Character in Twelfth Night

Sir Andrew Aguecheek is a fictional character in William Shakespeare's play Twelfth Night, or What You Will. One of the supporting characters, Sir Andrew is a stereotypical fool, who is goaded into unwisely duelling with Cesario and who is slowly having his money pilfered by Sir Toby Belch. He is dim-witted, vain and clownish. His role in the play not only provides comedy through his pathetic situation and his long speech, but also by his distinct, long-faced appearance and garish dress sense. The role has been a favourite for actors and has been performed by Alec Guinness, Christopher Plummer, Paul Scofield and Roger Rees.

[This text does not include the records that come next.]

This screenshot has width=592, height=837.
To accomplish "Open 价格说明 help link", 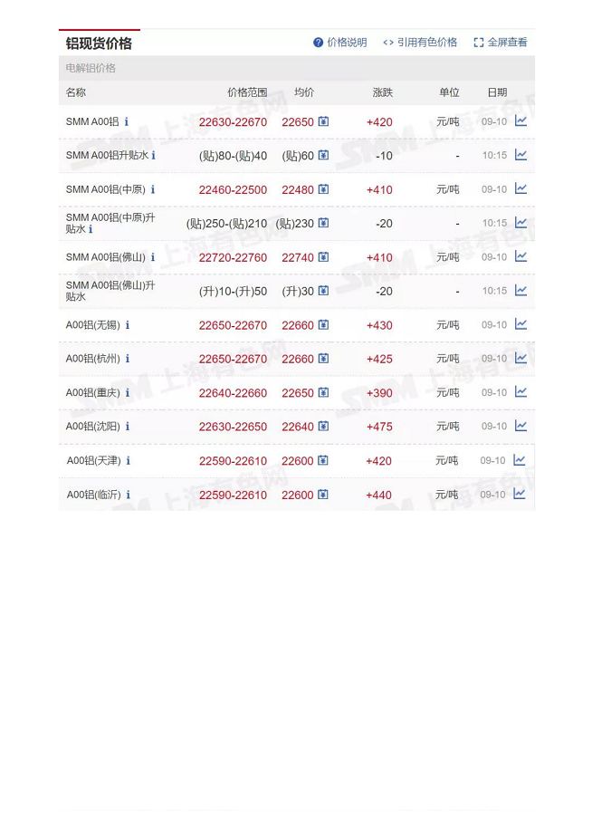I will (x=340, y=43).
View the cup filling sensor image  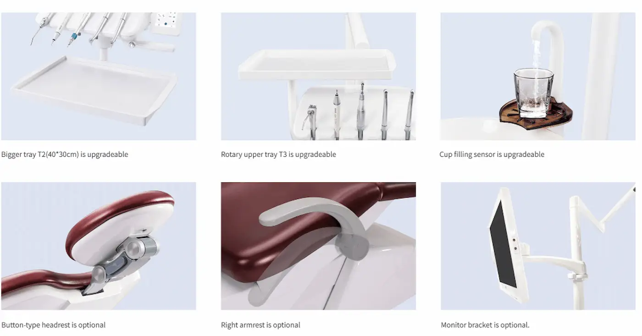[x=538, y=76]
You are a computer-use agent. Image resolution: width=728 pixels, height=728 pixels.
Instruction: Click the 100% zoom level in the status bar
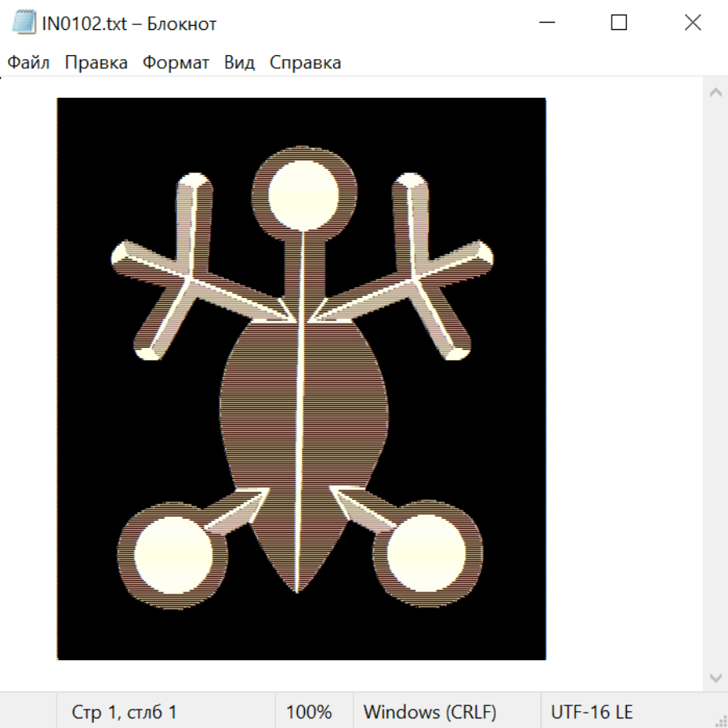click(x=309, y=712)
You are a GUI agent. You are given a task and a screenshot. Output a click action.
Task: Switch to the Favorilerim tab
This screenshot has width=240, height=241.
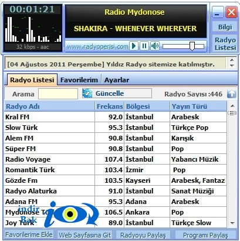point(79,80)
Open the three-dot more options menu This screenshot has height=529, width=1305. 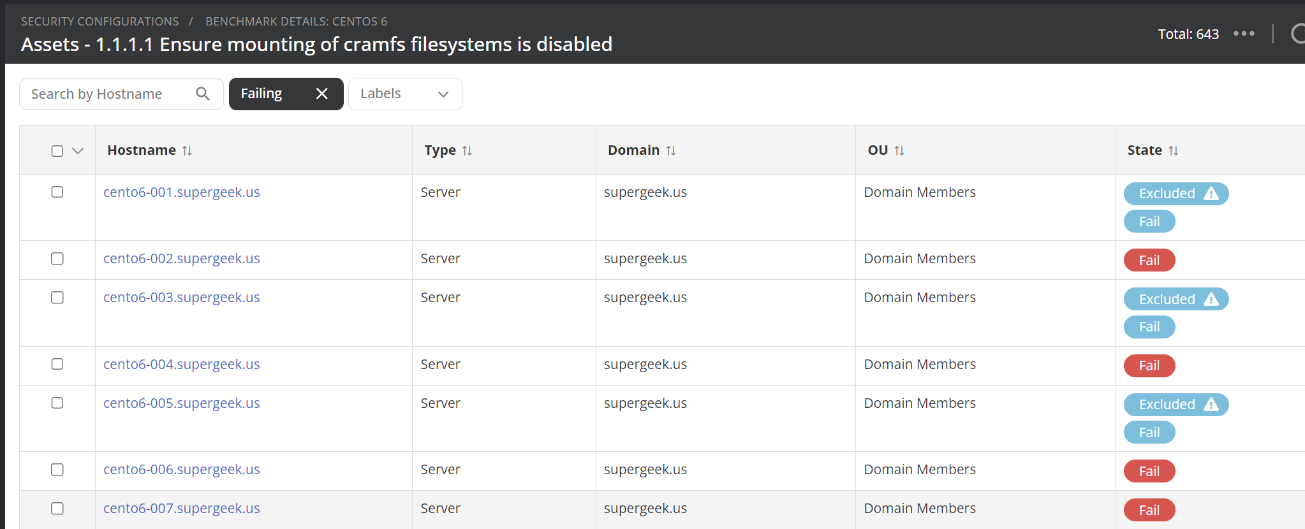click(1244, 34)
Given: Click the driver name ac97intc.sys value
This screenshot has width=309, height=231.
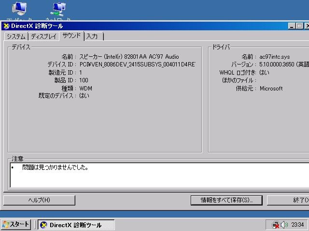Looking at the screenshot, I should pos(275,57).
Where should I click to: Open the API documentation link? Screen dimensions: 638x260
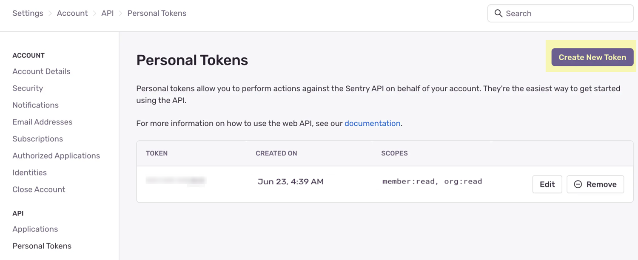[372, 124]
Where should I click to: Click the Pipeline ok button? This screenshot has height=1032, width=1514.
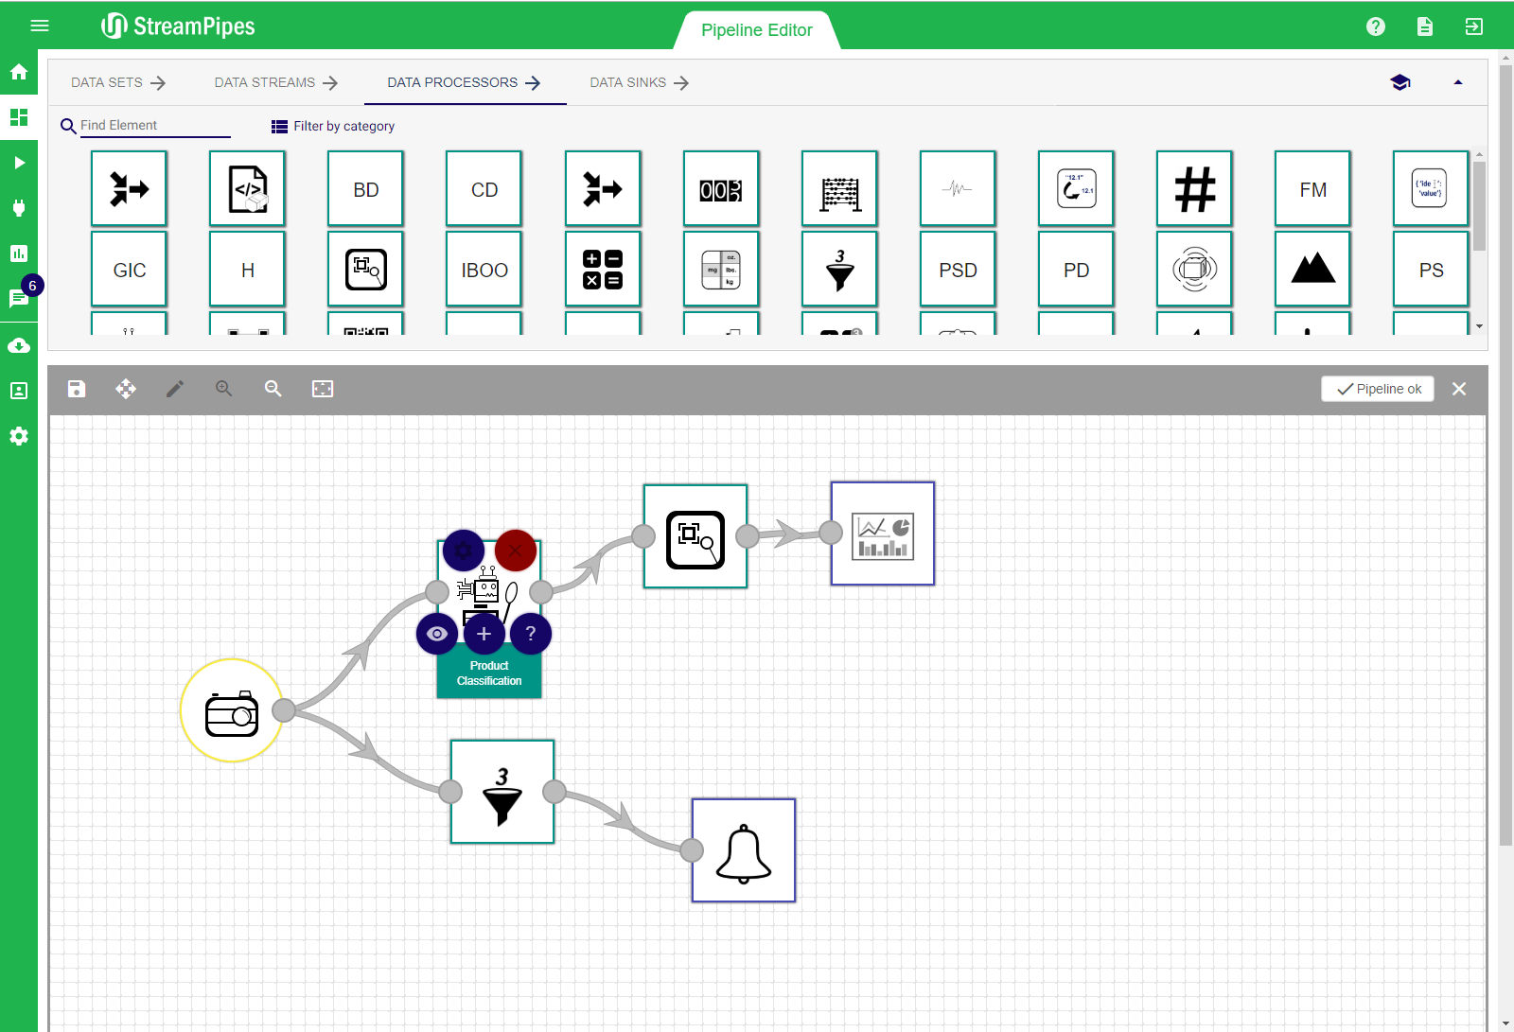coord(1378,389)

==Background and character==

Sir Andrew first appears in the third scene of Act I, as the so-called friend of Sir Toby Belch. Sir Andrew is a guest at the home of Sir Toby's niece Lady Olivia, where Sir Toby, a drunkard and glutton, resides. Although we are not made aware of Sir Andrew's family or connections, it is said that his annual income is 3,000 ducats, a significant amount and roughly equal to that of a skilled craftsman of the period, leading us to assume that he is a gentleman of some leisure. Ineptly, Sir Andrew attempts to court Olivia, and her rejection of him, in favour of dashing Cesario, prompts Sir Andrew to challenge Cesario to a duel. His slow-witted nature allows Sir Toby the perfect opportunity to take advantage of him, openly admitting that by misusing Sir Andrew's generosity and gullibility, he has milked him for approximately two-thirds of his stated income. Sir Andrew fancies himself a great dancer and swordsman, and the scenes where he ineptly engages in these activities are points of physical comedy in the play. Sir Andrew's age is not made clear, but it is assumed that he is some years younger than Sir Toby.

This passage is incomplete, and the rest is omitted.